__Passage__
Set temporary spaces for TiDB instances (Recommended)

Some operations in TiDB require writing temporary files to the server, so it is necessary to ensure that the operating system user that runs TiDB has sufficient permissions to read and write to the target directory. If you do not start the TiDB instance with the root privilege, you need to check the directory permissions and set them correctly.

  • TiDB work area

    Operations that consume a significant amount of memory, such as hash table construction and sorting, might write temporary data to disk to reduce memory consumption and improve stability. The disk location for writing is defined by the configuration item tmp-storage-path. With the default configuration, make sure that the user that runs TiDB has read and write permissions to the temporary folder (usually /tmp) of the operating system.

__Exercises__
A. In the passage on TiDB temporary spaces, turn the paragraph beginning "Operations that consume a significant amount of memory" into a short bulleted list that keeps its main facts.
B. Swap "sorting" for "aggregation" and repeat part of the passage on TiDB temporary spaces. Begin at the words "Some operations in" and stop after "the operating system.".
The data that follow were taken from a different source.

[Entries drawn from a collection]
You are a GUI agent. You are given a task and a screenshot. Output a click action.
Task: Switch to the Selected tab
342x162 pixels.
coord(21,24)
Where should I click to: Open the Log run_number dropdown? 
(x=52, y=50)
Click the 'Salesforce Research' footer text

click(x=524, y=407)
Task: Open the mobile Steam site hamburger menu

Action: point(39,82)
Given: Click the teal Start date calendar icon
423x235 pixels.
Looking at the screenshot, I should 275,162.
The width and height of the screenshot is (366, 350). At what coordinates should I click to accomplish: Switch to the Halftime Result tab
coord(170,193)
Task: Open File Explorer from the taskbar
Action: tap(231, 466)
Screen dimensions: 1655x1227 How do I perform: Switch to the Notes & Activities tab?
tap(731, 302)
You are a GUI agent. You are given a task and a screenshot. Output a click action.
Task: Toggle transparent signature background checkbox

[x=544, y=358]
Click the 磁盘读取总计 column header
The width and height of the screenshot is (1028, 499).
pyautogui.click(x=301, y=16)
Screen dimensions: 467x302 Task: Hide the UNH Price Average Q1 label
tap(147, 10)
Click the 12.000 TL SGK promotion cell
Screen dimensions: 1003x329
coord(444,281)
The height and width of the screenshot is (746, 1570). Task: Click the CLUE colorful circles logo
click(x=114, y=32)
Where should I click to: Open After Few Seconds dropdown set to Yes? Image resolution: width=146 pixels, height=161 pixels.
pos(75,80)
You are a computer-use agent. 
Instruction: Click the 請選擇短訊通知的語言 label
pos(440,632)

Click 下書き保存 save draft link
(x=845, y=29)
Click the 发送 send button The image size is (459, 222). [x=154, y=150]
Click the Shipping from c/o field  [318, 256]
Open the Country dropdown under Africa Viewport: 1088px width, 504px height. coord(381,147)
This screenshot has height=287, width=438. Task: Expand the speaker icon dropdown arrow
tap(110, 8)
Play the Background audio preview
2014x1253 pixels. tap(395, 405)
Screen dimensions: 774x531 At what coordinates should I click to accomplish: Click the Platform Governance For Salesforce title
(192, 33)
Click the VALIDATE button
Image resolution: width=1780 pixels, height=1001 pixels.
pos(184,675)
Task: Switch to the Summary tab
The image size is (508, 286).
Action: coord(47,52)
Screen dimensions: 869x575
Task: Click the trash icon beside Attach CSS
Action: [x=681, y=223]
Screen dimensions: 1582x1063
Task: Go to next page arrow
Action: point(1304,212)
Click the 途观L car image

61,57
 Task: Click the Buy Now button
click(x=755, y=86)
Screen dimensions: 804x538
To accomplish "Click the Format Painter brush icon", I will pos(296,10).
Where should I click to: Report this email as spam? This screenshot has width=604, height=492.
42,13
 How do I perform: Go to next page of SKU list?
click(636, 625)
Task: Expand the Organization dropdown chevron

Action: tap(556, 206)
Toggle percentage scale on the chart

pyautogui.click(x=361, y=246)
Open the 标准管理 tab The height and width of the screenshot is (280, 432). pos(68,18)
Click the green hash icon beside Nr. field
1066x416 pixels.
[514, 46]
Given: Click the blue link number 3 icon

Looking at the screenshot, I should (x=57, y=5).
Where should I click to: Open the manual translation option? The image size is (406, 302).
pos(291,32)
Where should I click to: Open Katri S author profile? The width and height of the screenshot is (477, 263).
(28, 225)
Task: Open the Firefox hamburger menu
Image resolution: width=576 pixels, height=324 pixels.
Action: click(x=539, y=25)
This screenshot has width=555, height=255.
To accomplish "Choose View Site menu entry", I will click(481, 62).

__Answers to the exercise__
A.
- Memory-heavy operations such as hash table construction and sorting might write temporary data to disk to reduce memory consumption and improve stability.
- The configuration item tmp-storage-path defines the disk location for this writing.
- With the default configuration, the user that runs TiDB needs read and write permissions to the operating system's temporary folder, usually /tmp.

B.
Some operations in TiDB require writing temporary files to the server, so it is necessary to ensure that the operating system user that runs TiDB has sufficient permissions to read and write to the target directory. If you do not start the TiDB instance with the root privilege, you need to check the directory permissions and set them correctly.

  • TiDB work area

    Operations that consume a significant amount of memory, such as hash table construction and aggregation, might write temporary data to disk to reduce memory consumption and improve stability. The disk location for writing is defined by the configuration item tmp-storage-path. With the default configuration, make sure that the user that runs TiDB has read and write permissions to the temporary folder (usually /tmp) of the operating system.